_PAGE_.
Begin
Attend a PCS briefing at least 60-90 days prior to your move. There are a lot of things that you’ll want to get started on long before you pick up your clearing papers, and these briefings will help you figure out what you’ll need to do for a worry-free PCS. The PCS/pre-separation briefing is usually held once a month. See a schedule of upcoming briefings on page 6. Preregistration is required. Call the Central Processing Facility to sign-up for the class at DSN 431-2599 Civ. 07031-152599.
Cancel leases and contracts early
Most leases, and contracts for services such as cellular phones, internet, telephone and cable service, require a 90 day termination notice. While some may require only 60 days, and some may even have a shorter-notice military clause, these are the exception not the rule. Also be aware of whether or not you’ll be cancelling before the minimum contract time (often 24 months). If this is the case, there may be additional steps needed to cancel the contract. Be prepared to explain yourself multiple times, and be assertive. Many service providers have a policy specific to U.S. or NATO personnel moving, but some of the customer service representatives may not know about it. See the Ask a JAG feature on page 4 for more information on cancelling contracts.
End
_MATERIAL PROVIDED_.
Begin
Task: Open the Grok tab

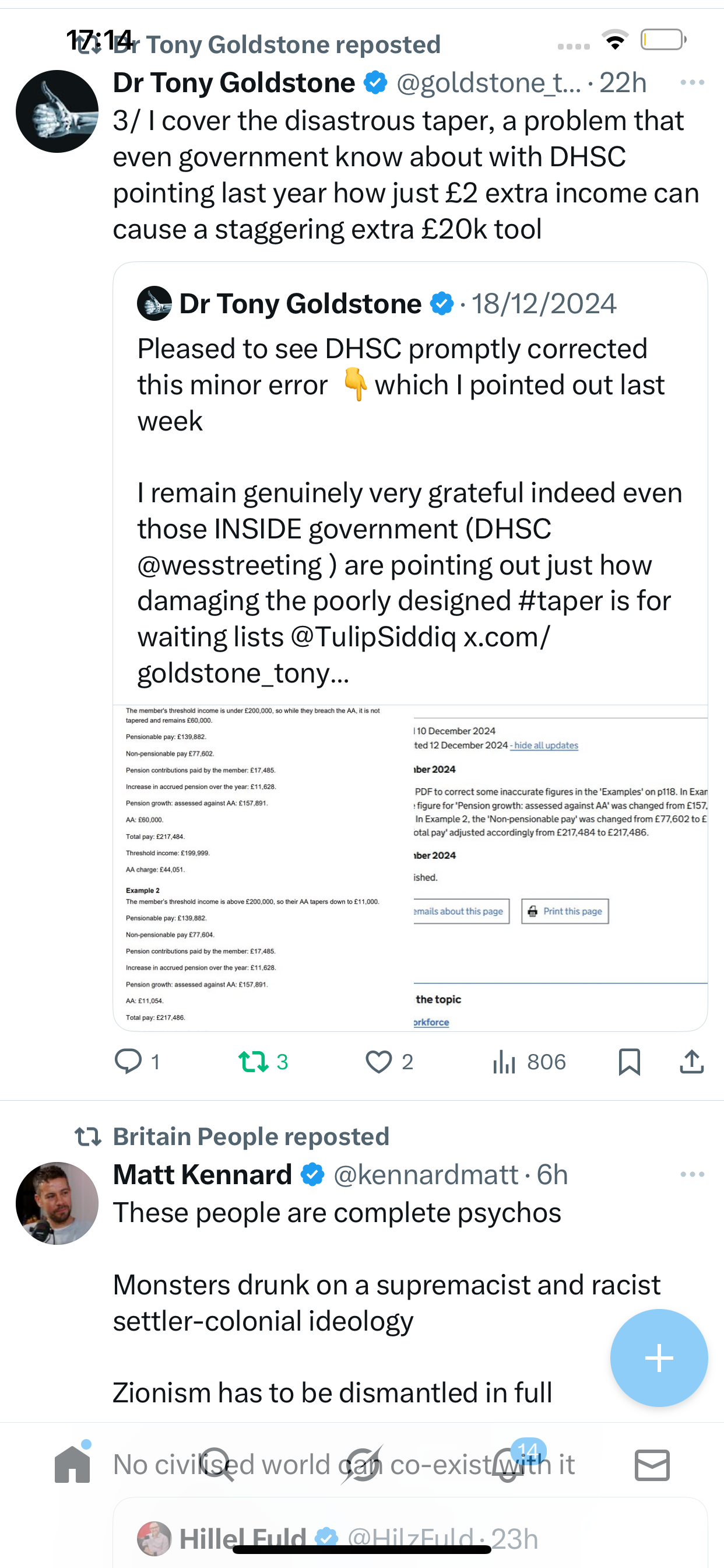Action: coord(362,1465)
End
Begin
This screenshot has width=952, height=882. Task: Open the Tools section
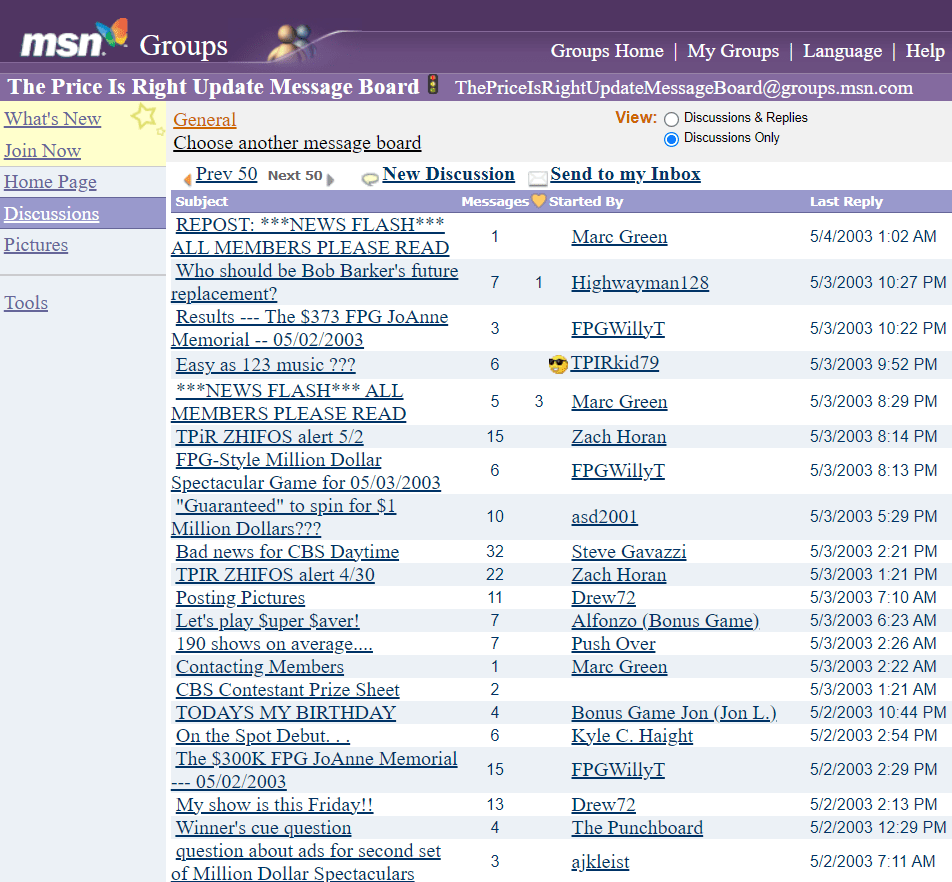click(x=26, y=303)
End
_WRITTEN TASK 1_. In the PCS move guidance, rewrite the passage starting at "Attend a PCS" and ending at "431-2599 Civ. 07031-152599.", putting "twice a month" in place of "once a month".
_WRITTEN TASK 2_.
Answer these questions from the PCS move guidance:
(a) How long before a move should you attend a PCS briefing?
(b) What termination notice do most leases and service contracts require?
(c) On which page is the Ask a JAG feature?
_WRITTEN TASK 3_. Write what comes next in the PCS move guidance, picking up after its last sentence.

_WRITTEN ANSWER 1_.
Attend a PCS briefing at least 60-90 days prior to your move. There are a lot of things that you’ll want to get started on long before you pick up your clearing papers, and these briefings will help you figure out what you’ll need to do for a worry-free PCS. The PCS/pre-separation briefing is usually held twice a month. See a schedule of upcoming briefings on page 6. Preregistration is required. Call the Central Processing Facility to sign-up for the class at DSN 431-2599 Civ. 07031-152599.

_WRITTEN ANSWER 2_.
(a) At least 60-90 days prior to the move.
(b) A 90 day termination notice.
(c) Page 4.

_WRITTEN ANSWER 3_.
Make sure you have the appropriate passport and VISA documents. Every member of the family should have a current tourist passport, and many dependents should also have a no fee passport. For all family members that are not U.S. citizens, look into VISA requirements early. Processing Visa requests can be costly and can sometimes take months. Also consider passports, birth certificates and Visas for children born during your tour here, especially if they are born to a mixed U.S. and German family. If you know about your move six or more months in advance, that’s the time to start looking into passport and Visa requirements. See Page 14 for the hours and contact numbers of the USAG Stuttgart Passport office.
Shipping motorcycles and ATVs
Motorcycles, ATVs and similar recreational vehicles can often be shipped as part of household goods, but there are specific preparations required, such as draining fuel and oil. If you plan to ship motorcycles or ATVs let the transportation office know early, and they can provide information on how to get your favorite motorized toy ready for the move. Bear in mind that motorcycles and ATVs can weigh from a few hundred to over a thousand pounds and they do count against your HHG total if shipped with HHG. Be prepared to provide copies of titles and other registration and ownership documents. See page 14 for contact information for the transportation office.
If you live off-post, Be sure to contact the Utility Tax Avoidance Program office before you close out your utilities with your landlord. There is specific utilities close-out information the UTAP office will need for clearing, and the best time to get this information is when you’re doing your utilities close-out with your landlord.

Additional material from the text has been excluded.